• Work instructions
a – In the jbd2 patch discussion, what does the post propose adding alongside b_frozen_data?
b – Translate this sentence from the jbd2 patch discussion into Spanish: "If this operation is repeated many times, it can be very expensive."

• Excerpted text
[Ocfs2-devel] [PATCH 01/18] jbd2: Add buffer triggers

Jan Kara jack at suse.cz
Thu Dec 18 10:08:21 PST 2008


> On Tue, Dec 09, 2008 at 05:09:38PM -0800, Joel Becker wrote:
> > Filesystems often to do compute intensive operation on some
> > metadata.  If this operation is repeated many times, it can be very
> > expensive.  It would be much nicer if the operation could be performed
> > once before a buffer goes to disk.
> 
> 	I realized, well, that I'm an idiot.  The previous patch has a
> significant bug: what if a block is deallocated, then reused as a
> different type of metadata, all before the committing transaction gets
> around to firing the triggers?  It could use the new block type's
> triggers against the b_frozen_data of the old block type.
> 	The easy answer is to add b_frozen_triggers alongside
> b_frozen_data.  Here's the new patch.
  I think this is a reasonable thing to do, although I'm not sure it can
really happen - at least ext3 uses a mechanism that does not allow
reusing a freed block in the same transaction (because otherwise there's
no way of recovering unjournaled data after crash).

> 	We'd like to submit this for the merge window with the ocfs2
> meteaecc code.  We'll do that via ocfs2.git, as Ted recommended.

• Dataset excerpt
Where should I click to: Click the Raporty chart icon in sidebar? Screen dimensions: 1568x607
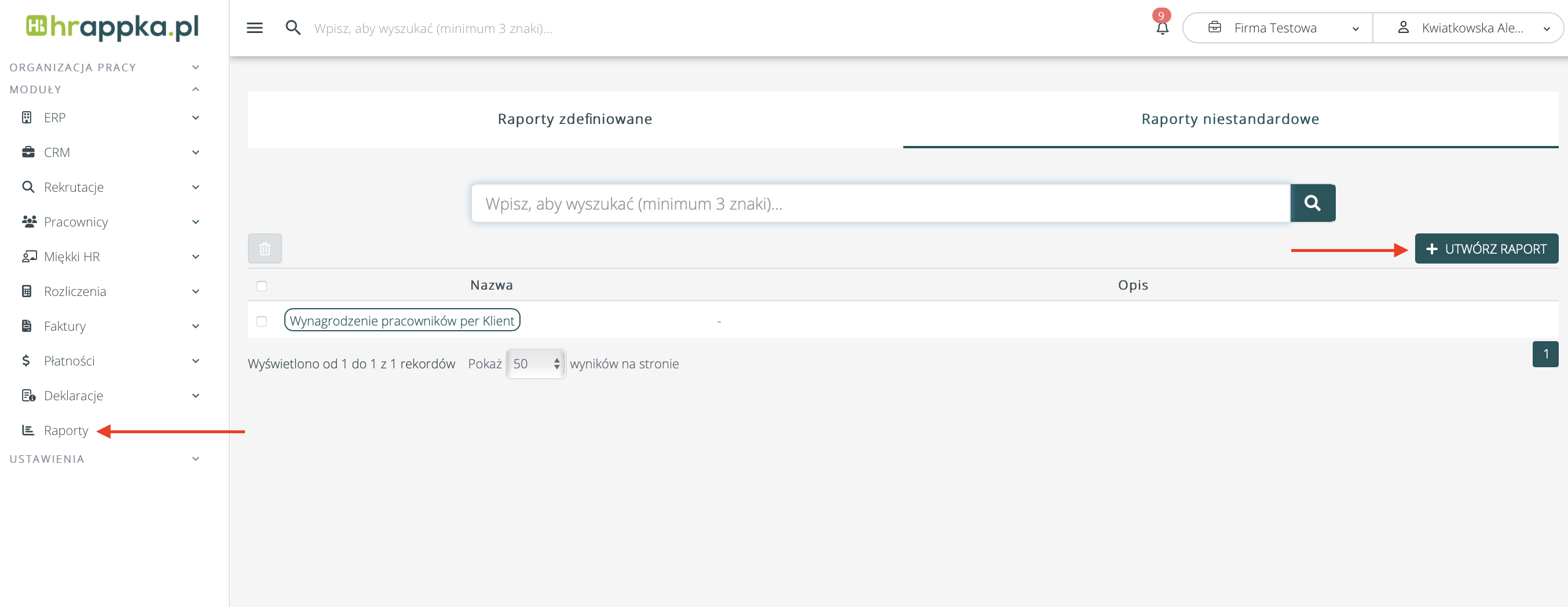coord(28,430)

• Final results
a – b_frozen_triggers

b – Si esta operación se repite muchas veces, puede resultar muy costosa.